Que país é esse que construímos para nossos filhos e netos? Acabo de ouvir a corriqueira soltura de mais um ilustre membro da quadrilha que assola o país, o ex-ministro José Dirceu. No meu parco entender, as autoridades não têm direito de fazer isso com o que resta da nossa fé. Todo santo dia entra um, sai outro semelhante. E olha que são delinquentes cuja culpa está superestabelecida. Furam uma brecha e fazem o que querem. E a dinheirama roubada some e não se fala mais nisso.
O que uma medida dessas faz com o inconsciente coletivo? Os protagonistas dessa vil roubalheira são incentivados à prática impune do mal. Isso tudo enquanto constatamos a apatia do governo diante do sucateamento dos hospitais e demais áreas da saúde, estradas caindo aos pedaços e uma malha ferroviária da qual só restam vestígios. Paira no ar do Brasil um esquema bandido mais poderoso que qualquer instituição, repetido por décadas, especializado em mentir.

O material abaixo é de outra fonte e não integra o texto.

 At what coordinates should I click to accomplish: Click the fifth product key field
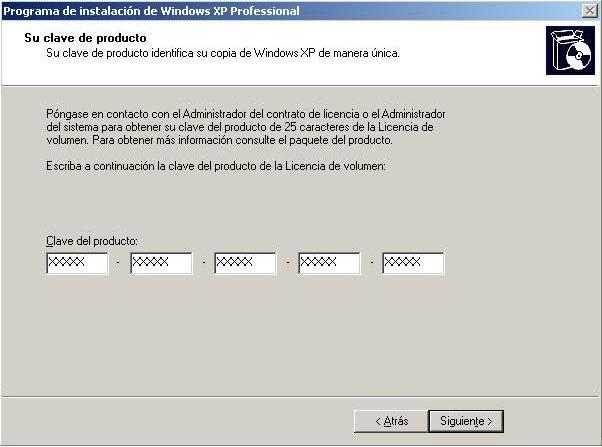coord(413,263)
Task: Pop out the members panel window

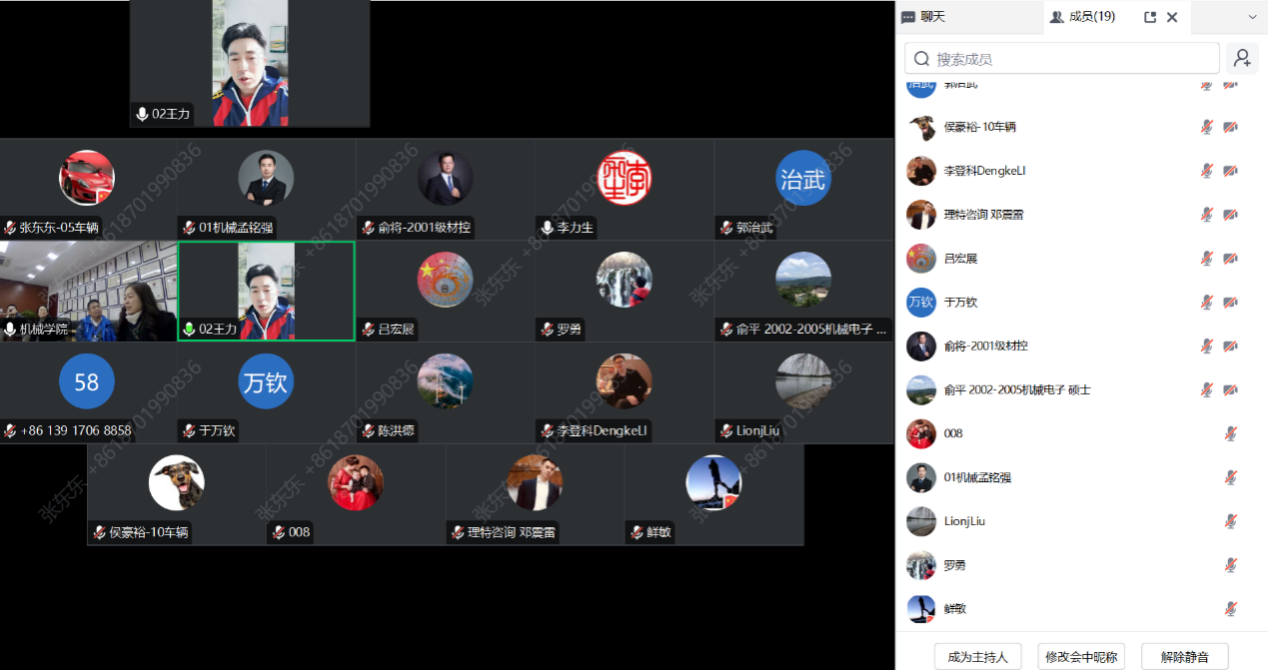Action: [x=1150, y=17]

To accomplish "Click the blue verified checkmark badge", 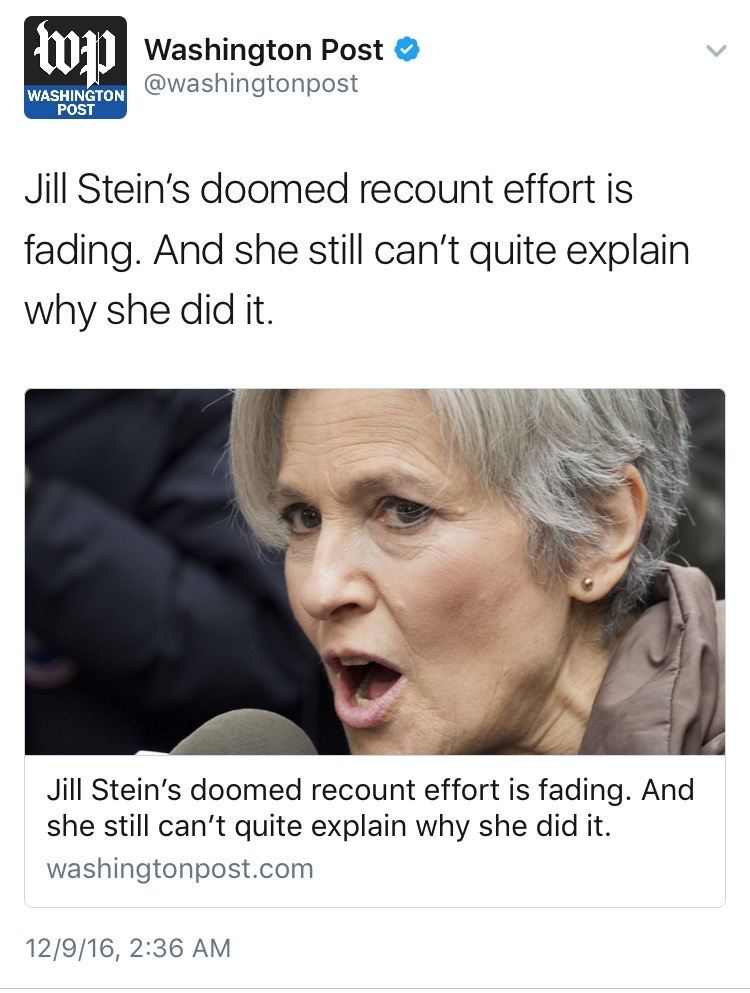I will point(407,50).
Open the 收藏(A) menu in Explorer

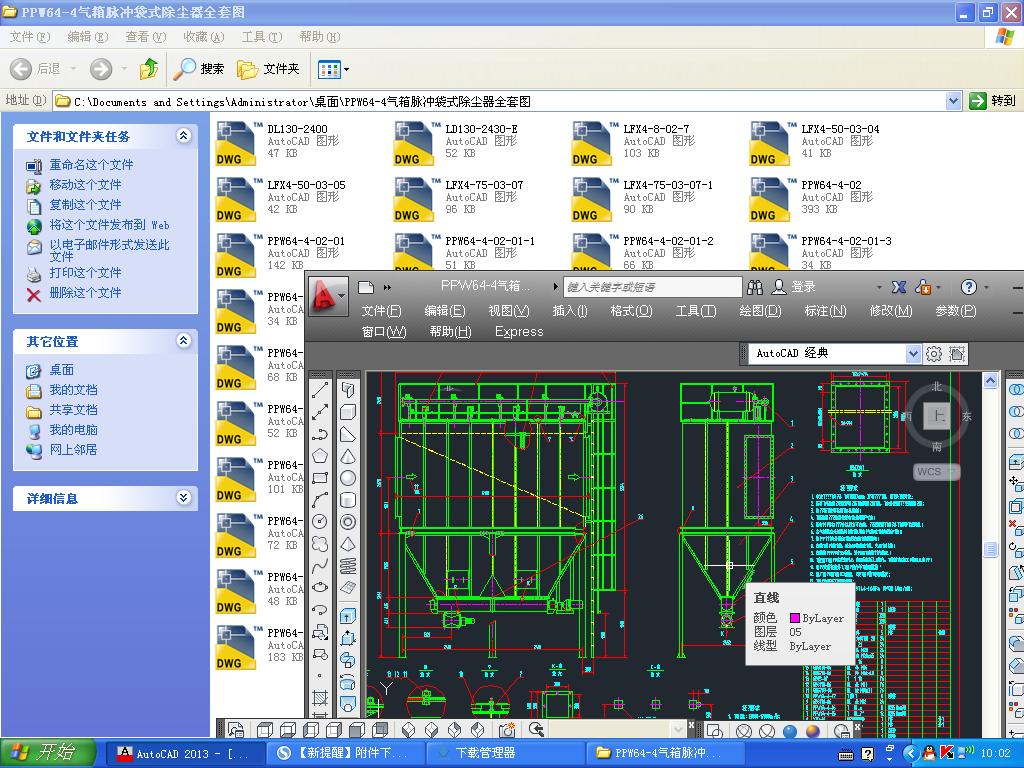tap(203, 37)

A consciência popular emerge muito vagarosamente. Em uma enquete que gira na televisão sobre “o futuro desejado para o país”, quase todos citam diminuir a corrupção, acabar parece impossível. É como se os impotentes cidadãos compreendessem ser impossível terem todos um país limpo e livre dessas tramóias que vão e vem de e para todos os lados.
Enquanto isso, cada vez mais criativo o, por assim dizer, governo, quer inventar sob o fake name de reforma, os macetes e truques que impõem ao bravo e combalido povaréu. A mentira paira nos arranha-céus dessa estranha elite do poder nacional.
Perdoem-me as bandeirolas, mas o futebol nesta terra é uma doença. Vença ou não vença, o Brasil é o maioral e é o único poder que mobiliza, ainda que alienada, a torcida nas porfias de rua sem a mínima noção da política que vivemos e à qual estamos inexoravelmente submetidos. Minha senhora, neste exato momento a sua família está submetida à sopa de letrinhas que originam qualquer interpretação legal. Não é dado o direito de conhecê-las, de fato, porque podem se transformar e arranjar-se de modo a produzir argumentos, estranhas leis, para impor qualquer coisa.
Mentira, a secular mentira, se instaura no país, onde a classe média distraída anda a escolher candidatos para votar. Sempre remendando. Não seria agora o momento de uma nova Constituição? Uma que fosse obedecida e não tivesse a fundamental incumbência de isolar os ricos dos pobres?
PS.: Vi na TV um prisioneiro miserável como tantos que estava cumprindo nove anos a mais em regime fechado.